Residual Plots are used to tell how good the line is created by linear regression. A good residual plot should show points scattered around the zero line in no obvious pattern

model <- lm(mpg ~ wt, data = mtcars)

ggplot(data.frame(
  fitted = fitted(model),
  residuals = resid(model)
),
aes(fitted, residuals)) +
  geom_point() + 
  geom_hline(yintercept = 0, linetype = "dashed") #Adds x-axis line at 0 to help

Interactive Plot

Here is a more interactive plot using Plotly to get a better idea of the data

plot_ly(
  data = mtcars, 
  x = ~wt, 
  y = ~mpg, 
  type = "scatter", 
  mode = "markers", 
  color = ~factor(cyl)
  ) %>%
  layout(
    title = "Miles per Gallon vs Weight",
      xaxis = list(title = "Weight"),
      yaxis = list(title = "Miles per Gallon")
    )
  #I do not know why it doesn't show up in the html file

Summary of Data

model <- lm(mpg ~ wt, data = mtcars)
summary(model)
## 
## Call:
## lm(formula = mpg ~ wt, data = mtcars)
## 
## Residuals:
##     Min      1Q  Median      3Q     Max 
## -4.5432 -2.3647 -0.1252  1.4096  6.8727 
## 
## Coefficients:
##             Estimate Std.
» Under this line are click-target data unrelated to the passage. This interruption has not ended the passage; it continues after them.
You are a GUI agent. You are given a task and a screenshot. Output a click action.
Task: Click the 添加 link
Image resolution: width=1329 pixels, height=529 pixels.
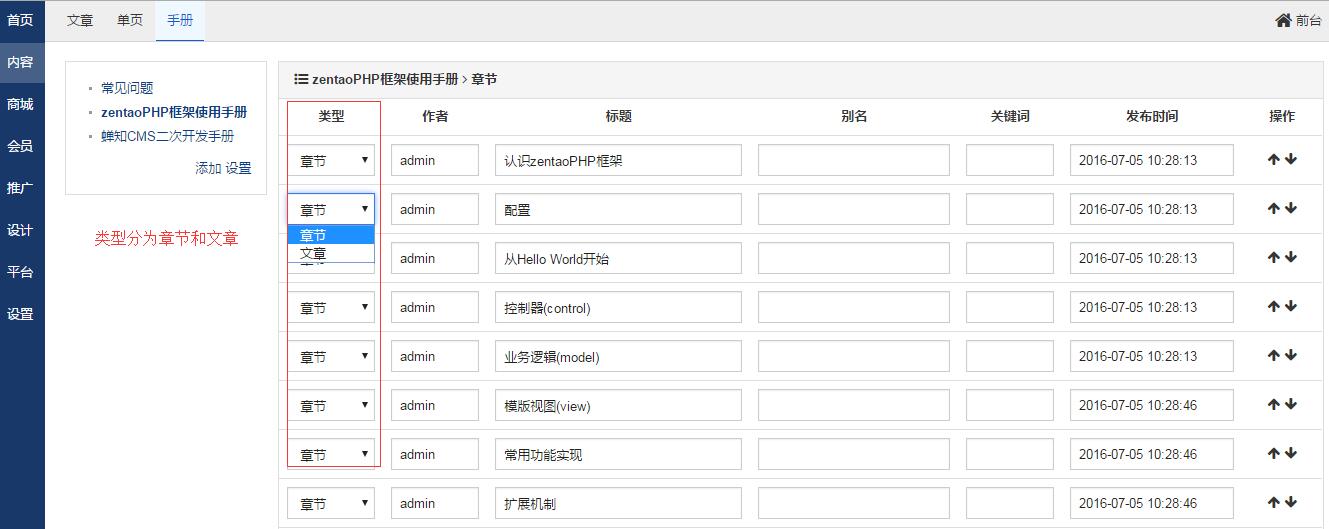pyautogui.click(x=208, y=168)
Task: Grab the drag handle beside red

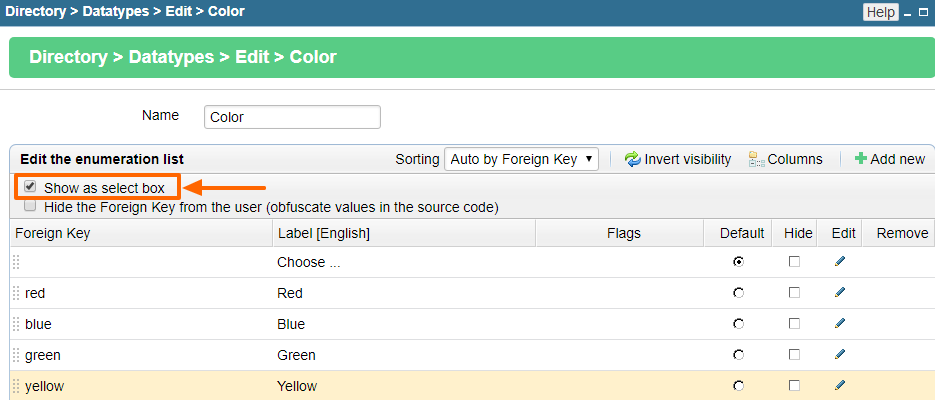Action: tap(16, 293)
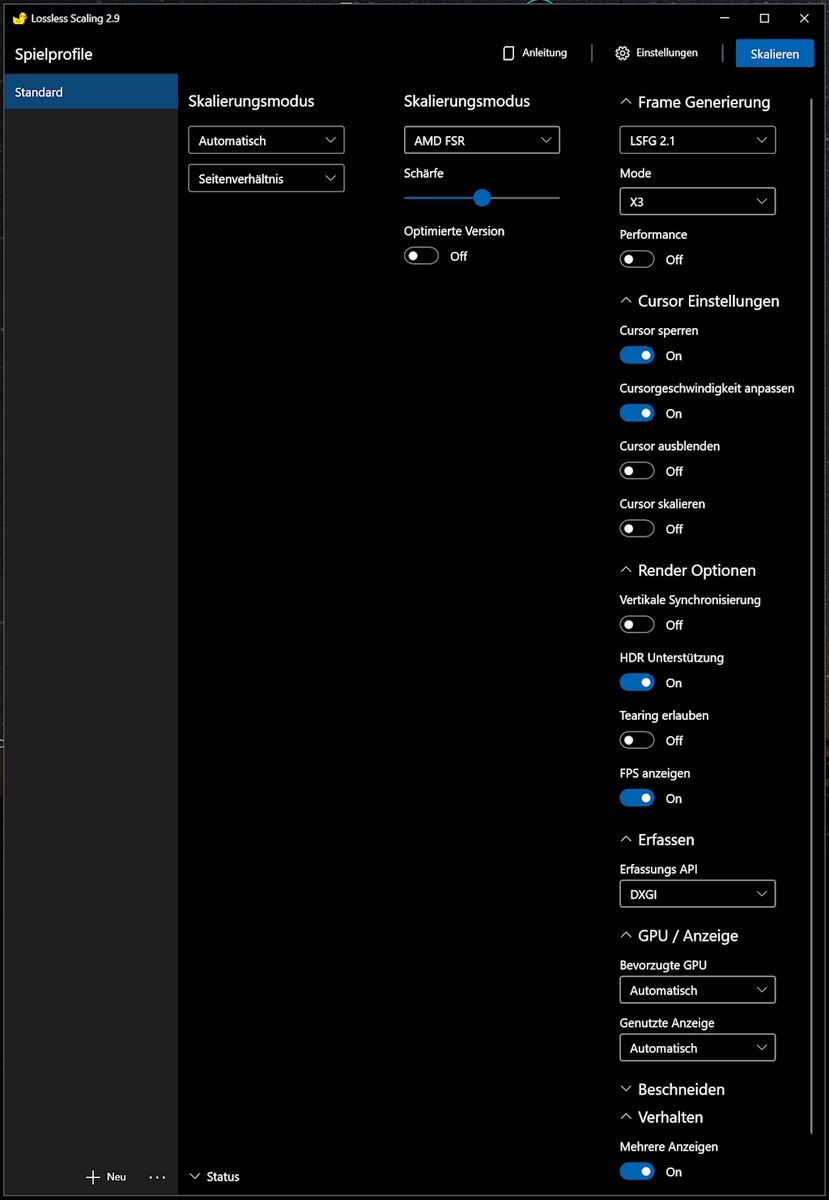829x1200 pixels.
Task: Click the Lossless Scaling duck icon
Action: 19,18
Error t value Pr(>|t|)    
## (Intercept)  37.2851     1.8776  19.858  < 2e-16 ***
## wt           -5.3445     0.5591  -9.559 1.29e-10 ***
## ---
## Signif. codes:  0 '***' 0.001 '**' 0.01 '*' 0.05 '.' 0.1 ' ' 1
## 
## Residual standard error: 3.046 on 30 degrees of freedom
## Multiple R-squared:  0.7528, Adjusted R-squared:  0.7446 
## F-statistic: 91.38 on 1 and 30 DF,  p-value: 1.294e-10

Conclusion

  • The data shows that weight has a negatively associated relationship with miles per gallon of fuel.
  • Linear Regression helps show the relationship of these two variables in an easier to process way.
  • The model created using linear regression can be used to predict the gas milage of a car using their weight.